Joly studied him for some sign of joking, but failed to find any. Jules’ eyes, which the young man seemed able to keep from the remaining two cookies only with difficulty, fell on them with a look of open longing.

Joly pushed the plate towards him. "Help yourself, please. I’m not hungry. Now, is there anyone else you can think of who might have wanted to kill Claude?"

Jules crammed the first of the cookies into his mouth and got his damp fingers securely around the second before answering with a smirk. "Is there anyone who didn’t?"

Twenty feet below Joly and Jules, in the ancient cellar, Gideon was working tranquilly in the warmth of the portable heater, using the ten-power magnifying lens he’d neglected to bring with him the day before. He had pulled the goose-necked lamp down to three or four inches above the tabletop and twisted the head so that the light shone horizontally across the bones, highlighting texture and irregularities. Hunched over them, the lens against his cheek and his face only a few inches from them, he slid each segment by, millimeter by careful millimeter. Claude Fougeray and Lucien Joly faded peacefully from his mind.

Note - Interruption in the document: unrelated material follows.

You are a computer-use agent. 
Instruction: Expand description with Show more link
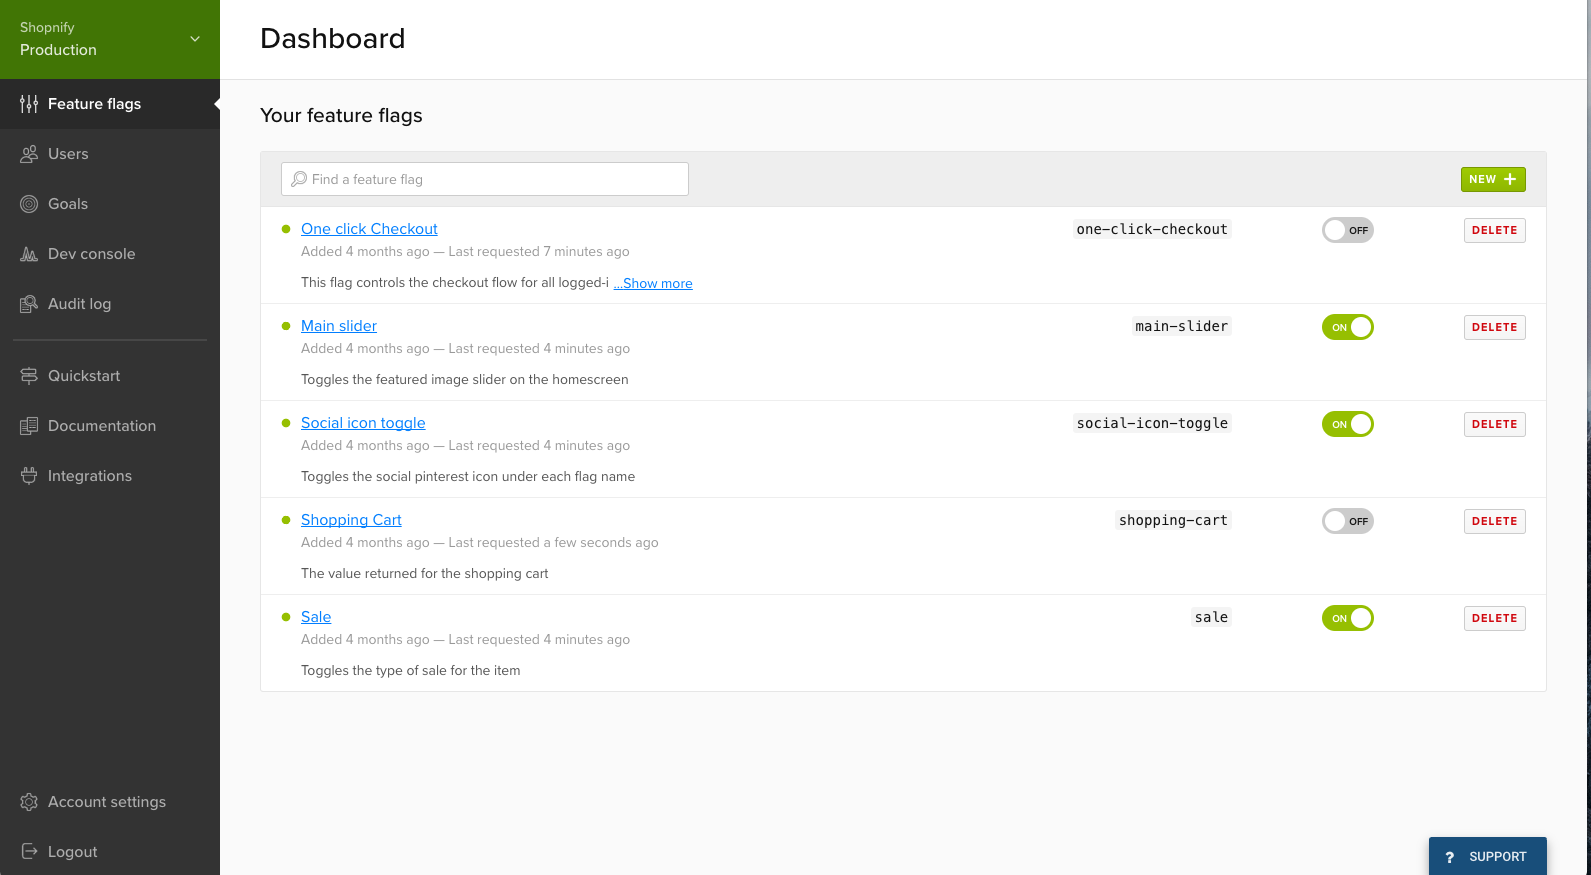click(x=653, y=284)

After an hour he finished his meticulous scrutiny of the vertebrae and straightened up with a grunt and a grimace as his own vertebral column creaked back into the unlikely S-shape that was its normal and precarious human condition-the penalty, as he told his students, for going recklessly around on your hind legs when you have a cantilevered spine begging for support at each end.

So far he’d found nothing. No skeletal oddities to make identification easier, no signs of cause of death. Only the tiny, scoop-shaped gouges of rodent incisors that had been chewing away for most of the forty-odd years the bones had been there. He stretched, groaned luxuriously, rubbed the back of his neck, and walked over to the work crew.

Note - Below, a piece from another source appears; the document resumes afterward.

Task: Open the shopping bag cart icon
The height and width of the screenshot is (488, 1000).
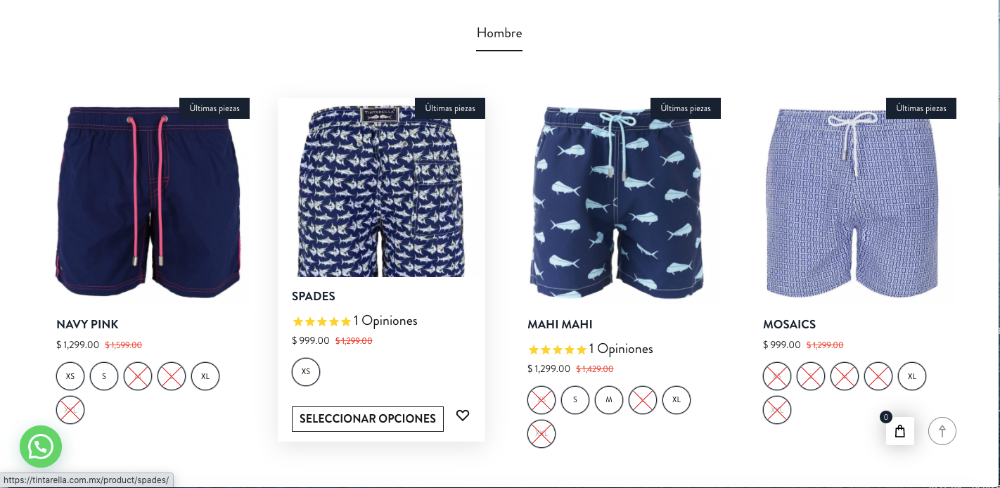Action: pos(899,431)
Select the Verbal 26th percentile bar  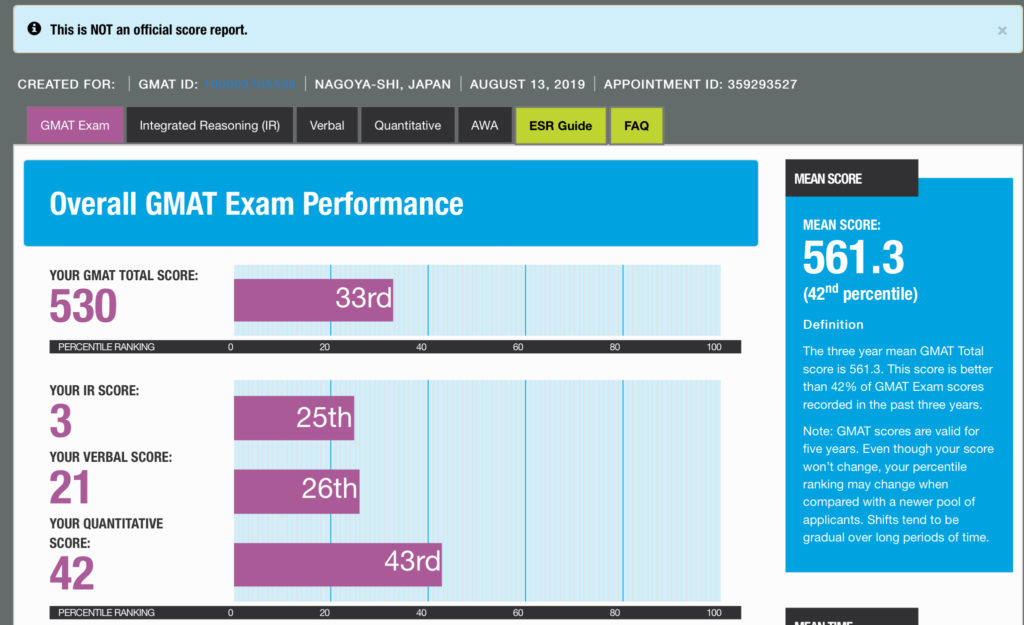tap(298, 490)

"Finding anything?" he asked Sergeant Denis.

Denis shook his head with disgust. "But if there’s anything here we’ll find it." His eyes flashed with determination.

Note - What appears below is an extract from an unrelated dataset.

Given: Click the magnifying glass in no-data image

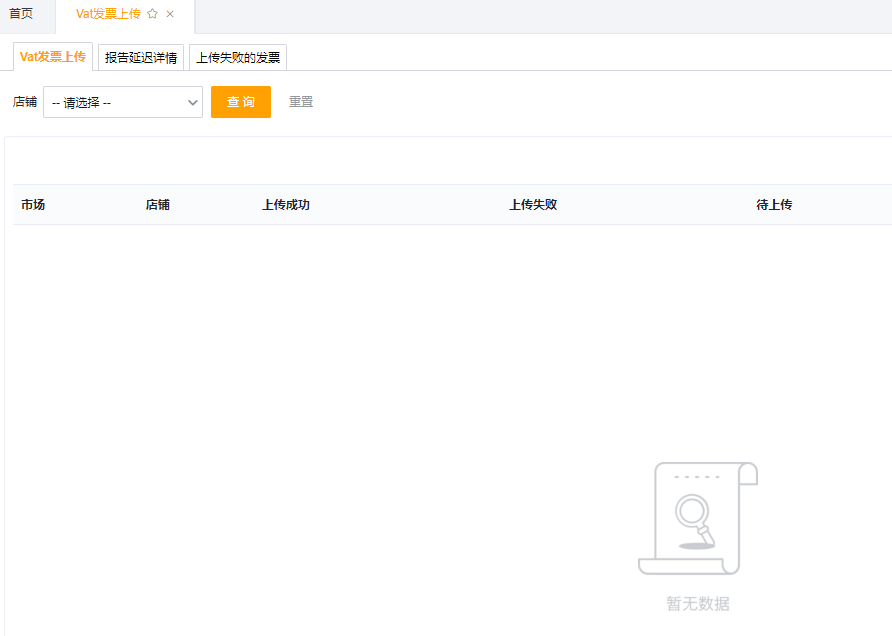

Gideon accepted him at his word. Denis was obviously a man who took his work seriously. He had been down there all morning, closely overseeing the three-man work crew-who proceeded nonetheless at their own leisurely pace, ignoring with tolerant good humor the younger man’s exhortations towards speed and care. So far, moving outward from the original trench, they had taken up the big paving stones from about a third of the cellar floor and were now digging through the compacted, sour-smelling earth to a depth of about three feet. He watched them for a few minutes, long enough for the crick in his neck to smooth out, and went back to the table to get on with his own work.